According to the SEC's complaint, filed in federal district court in Boston, Cancian, while having drinks on April 1, 2011 with a friend who was a senior executive at the company, learned that American Superconductor's stock price was likely to drop. The next trading day, April 4, 2011, Cancian sold the majority of American Superconductor stock he owned and sold "covered call options" to offset losses on the stock he continued to hold. On April 5, 2011, after the close of trading, American Superconductor announced that its financial results for its fourth quarter and fiscal year ended March 31, 2011 would be lower than expected due to a deteriorating relationship with its primary customer, Sinovel Wind Group Co., Ltd., of China. American Superconductor's stock price plummeted 42% the next day. As a result of Cancian's trading ahead of the company's announcement of negative news, he made profits and avoided losses of $46,930.

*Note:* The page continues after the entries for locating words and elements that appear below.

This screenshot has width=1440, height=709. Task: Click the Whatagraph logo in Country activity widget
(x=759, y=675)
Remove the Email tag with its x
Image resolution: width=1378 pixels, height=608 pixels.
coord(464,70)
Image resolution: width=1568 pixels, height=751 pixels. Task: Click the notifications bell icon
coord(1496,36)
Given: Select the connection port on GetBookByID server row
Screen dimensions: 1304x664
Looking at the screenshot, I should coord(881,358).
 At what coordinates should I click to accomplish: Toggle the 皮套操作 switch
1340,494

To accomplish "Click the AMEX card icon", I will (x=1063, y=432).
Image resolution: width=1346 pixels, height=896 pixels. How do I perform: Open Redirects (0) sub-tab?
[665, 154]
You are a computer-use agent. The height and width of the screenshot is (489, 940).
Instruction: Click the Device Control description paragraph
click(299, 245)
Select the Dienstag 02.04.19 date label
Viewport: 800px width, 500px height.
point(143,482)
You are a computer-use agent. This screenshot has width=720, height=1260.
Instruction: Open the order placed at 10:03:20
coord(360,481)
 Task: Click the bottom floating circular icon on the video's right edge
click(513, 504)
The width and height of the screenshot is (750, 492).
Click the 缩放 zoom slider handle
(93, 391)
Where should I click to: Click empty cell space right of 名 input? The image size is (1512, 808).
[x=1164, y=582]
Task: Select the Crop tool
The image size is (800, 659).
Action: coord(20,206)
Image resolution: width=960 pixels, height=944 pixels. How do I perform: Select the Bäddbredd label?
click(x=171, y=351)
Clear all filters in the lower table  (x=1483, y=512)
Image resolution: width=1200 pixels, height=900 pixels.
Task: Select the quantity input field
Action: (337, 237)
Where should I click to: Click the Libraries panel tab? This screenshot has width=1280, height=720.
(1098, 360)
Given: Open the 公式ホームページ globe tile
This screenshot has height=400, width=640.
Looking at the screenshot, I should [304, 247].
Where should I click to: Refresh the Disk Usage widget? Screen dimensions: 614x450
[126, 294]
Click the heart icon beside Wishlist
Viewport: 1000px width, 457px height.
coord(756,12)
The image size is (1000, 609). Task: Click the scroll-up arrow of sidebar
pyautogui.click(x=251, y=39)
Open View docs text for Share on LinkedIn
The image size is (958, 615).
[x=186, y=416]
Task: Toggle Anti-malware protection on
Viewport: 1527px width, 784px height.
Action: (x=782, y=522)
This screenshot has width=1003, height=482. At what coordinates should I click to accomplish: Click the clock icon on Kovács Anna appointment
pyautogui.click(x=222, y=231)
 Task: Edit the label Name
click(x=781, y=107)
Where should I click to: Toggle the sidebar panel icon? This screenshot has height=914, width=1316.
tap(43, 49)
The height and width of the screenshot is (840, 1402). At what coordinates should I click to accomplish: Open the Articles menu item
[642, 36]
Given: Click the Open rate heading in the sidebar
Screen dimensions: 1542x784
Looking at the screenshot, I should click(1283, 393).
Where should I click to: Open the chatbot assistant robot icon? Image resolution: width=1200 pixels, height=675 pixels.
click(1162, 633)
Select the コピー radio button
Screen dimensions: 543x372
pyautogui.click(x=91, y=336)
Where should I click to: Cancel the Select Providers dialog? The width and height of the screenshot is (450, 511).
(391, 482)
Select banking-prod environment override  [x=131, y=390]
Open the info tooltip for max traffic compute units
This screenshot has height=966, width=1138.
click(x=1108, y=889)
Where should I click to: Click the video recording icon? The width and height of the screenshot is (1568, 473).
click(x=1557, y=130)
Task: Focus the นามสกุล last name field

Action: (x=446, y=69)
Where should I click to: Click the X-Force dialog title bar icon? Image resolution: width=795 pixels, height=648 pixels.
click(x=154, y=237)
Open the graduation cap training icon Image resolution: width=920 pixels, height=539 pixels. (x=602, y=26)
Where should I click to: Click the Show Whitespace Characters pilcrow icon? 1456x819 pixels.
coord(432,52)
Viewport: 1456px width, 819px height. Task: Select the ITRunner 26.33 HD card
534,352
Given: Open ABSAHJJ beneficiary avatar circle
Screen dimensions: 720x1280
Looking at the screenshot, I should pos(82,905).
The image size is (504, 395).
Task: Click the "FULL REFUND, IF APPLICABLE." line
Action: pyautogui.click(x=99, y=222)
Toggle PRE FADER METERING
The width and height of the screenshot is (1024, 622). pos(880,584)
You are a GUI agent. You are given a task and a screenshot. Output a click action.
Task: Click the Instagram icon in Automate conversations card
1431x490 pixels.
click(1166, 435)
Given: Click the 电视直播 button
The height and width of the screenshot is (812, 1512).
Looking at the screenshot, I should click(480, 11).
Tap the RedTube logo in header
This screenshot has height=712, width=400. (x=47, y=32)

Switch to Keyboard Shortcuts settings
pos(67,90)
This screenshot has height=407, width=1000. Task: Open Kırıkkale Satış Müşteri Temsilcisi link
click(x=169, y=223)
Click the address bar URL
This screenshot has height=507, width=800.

Cancian has agreed to settle this case, without admitting or denying the allegations in the SEC's complaint, by consenting to a judgment enjoining him from future violations of Section 10(b) of the Securities Exchange Act of 1934 and Rule 10b-5 thereunder, and ordering him to pay disgorgement of $46,930 (representing his ill-gotten gains) plus prejudgment interest of $3,983 and a civil penalty of $46,930.The SEC's investigation was conducted by Asita Obeyesekere, Michael Foster, and Kevin Kelcourse in the SEC's Boston Regional Office. The Commission acknowledges the assistance of the Options Regulatory Surveillance Authority and the Financial Industry Regulatory Authority in this matter. The SEC's investigation is ongoing.